I remember receiving my first first class grade in my first year at University - and it was for my first ever 2000 word essay. I remember feeling a sense of excitement then, and of pride. But it never lasted for long as I constantly sought ways in which I could top that feeling, and the only way to top that feeling was to perform better. My highest grade to date has been 73 in an exam taken last year and now, if nothing tops that, I won't be satisfied.

This may seem entirely illogical and irrational, and it is! Yet is such a huge factor into the diagnosis of OCPD. Despite not meeting all of the criteria for the diagnosis, I certainly am aware that this perfectionism is one that isn't healthy but one that instead dominates my very existence. My pre-occupations with details, rules, lists, order, and organization is borderline excessive and has been since I was a very small child. My perfectionism often actually interferes with the completion of the tasks at hand. My devotion to work and need to be constantly busy never exactly go hand in hand with my BPD, especially during my lower periods, but I have a tendency to want to work constantly. My reluctant to delegate tasks to others is especially prominent at my retail job, but also most other aspects of my life. If I cannot have complete control over a task, then often I don't want to undertake it in the first place.

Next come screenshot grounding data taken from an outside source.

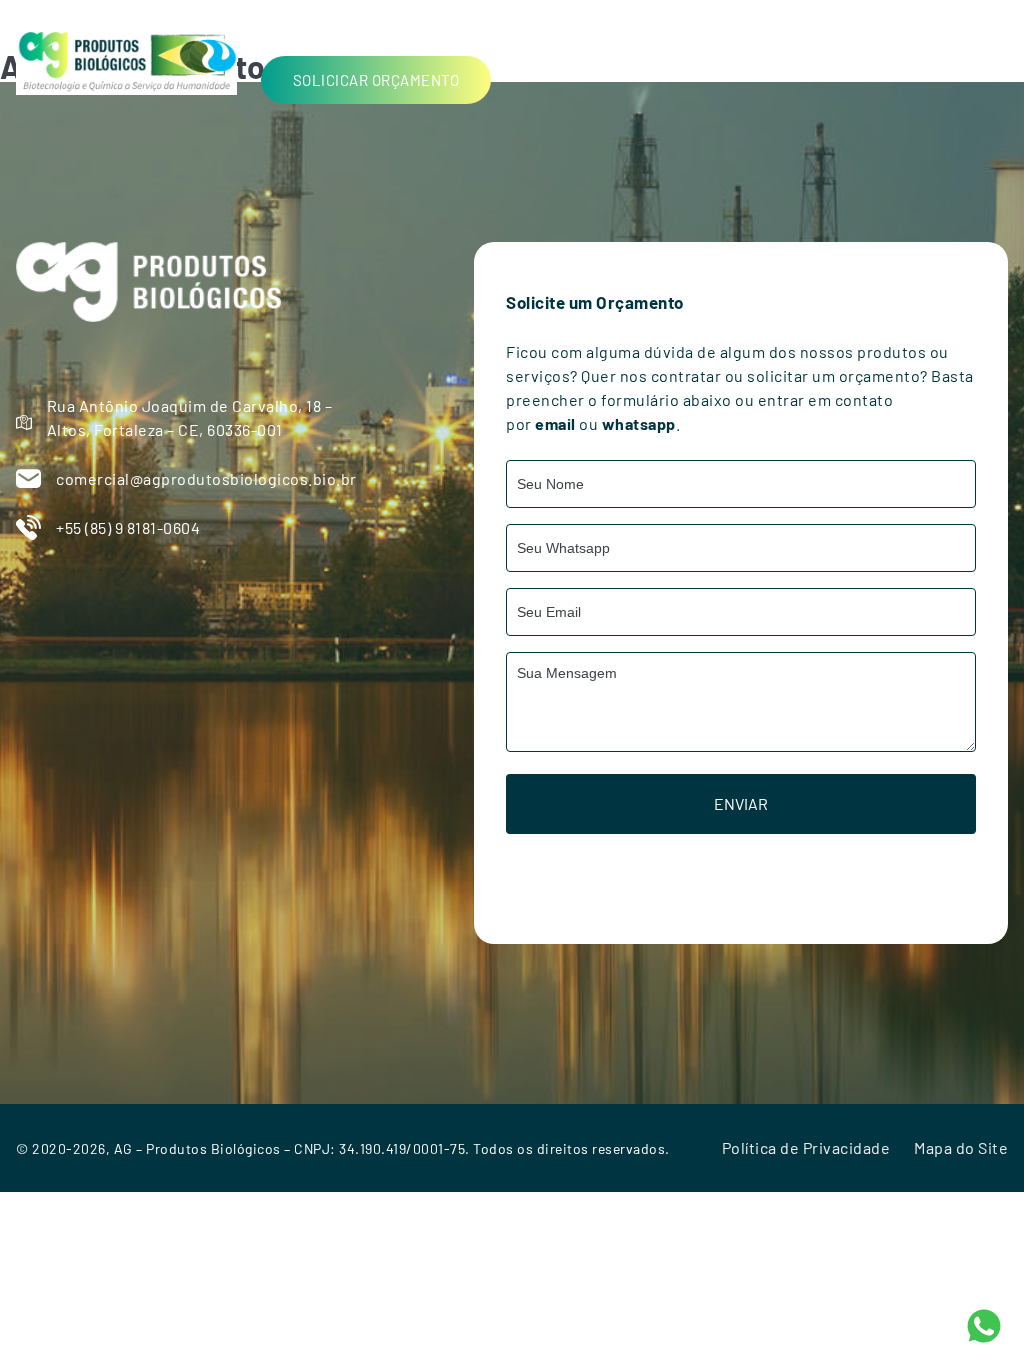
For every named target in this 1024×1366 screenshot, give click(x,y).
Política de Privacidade (806, 1147)
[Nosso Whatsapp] (984, 1323)
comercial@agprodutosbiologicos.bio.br (206, 478)
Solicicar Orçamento (376, 80)
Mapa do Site (961, 1147)
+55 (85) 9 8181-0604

A few weeks ago, I received a grade of 63 + 68 for one assignment, which was a creative writing module. Upon receiving the assignment, I cried, threw it in the bin and preceded to drink a bottle of wine with my friend. I felt absolutely worthless and useless, being imperfect, having someone else who I respected view me as imperfect. I have such an obsession with those around me viewing me as imperfect that even grades of 71 are not enough to make me feel as if I'm worth something. I sat there in class and could only see every negative comment and ruminated on those instead. 

I have no idea what it will take for someone to make me feel like I'm worth something to this world, more than the restricted life I set myself. My boyfriend of almost 6 years tells me he loves me and that I'm worth everything each and every day and something inside of me is too stubborn to even try and believe it. It's not even my fear of being imperfect for myself, it's what other's think of me and what other's think I am capable of. OCPD is a disorder that is beginning to become even more prevalent now than when I was first diagnosed, and I'm really going to make an aim in therapy to work on this crippling perfectionism in time for the even further stress of the third year of my degree. I know realistically this has been a part of my life for as long as I can remember and will never be diminished entirely, but I really need to learn more effective, healthy coping mechanisms on how to deal with this imperfection that is such a huge part of my life.

I'd be really interested to hear your thoughts in the comments if you or a loved one experiences OCPD or if you have been recently diagnosed.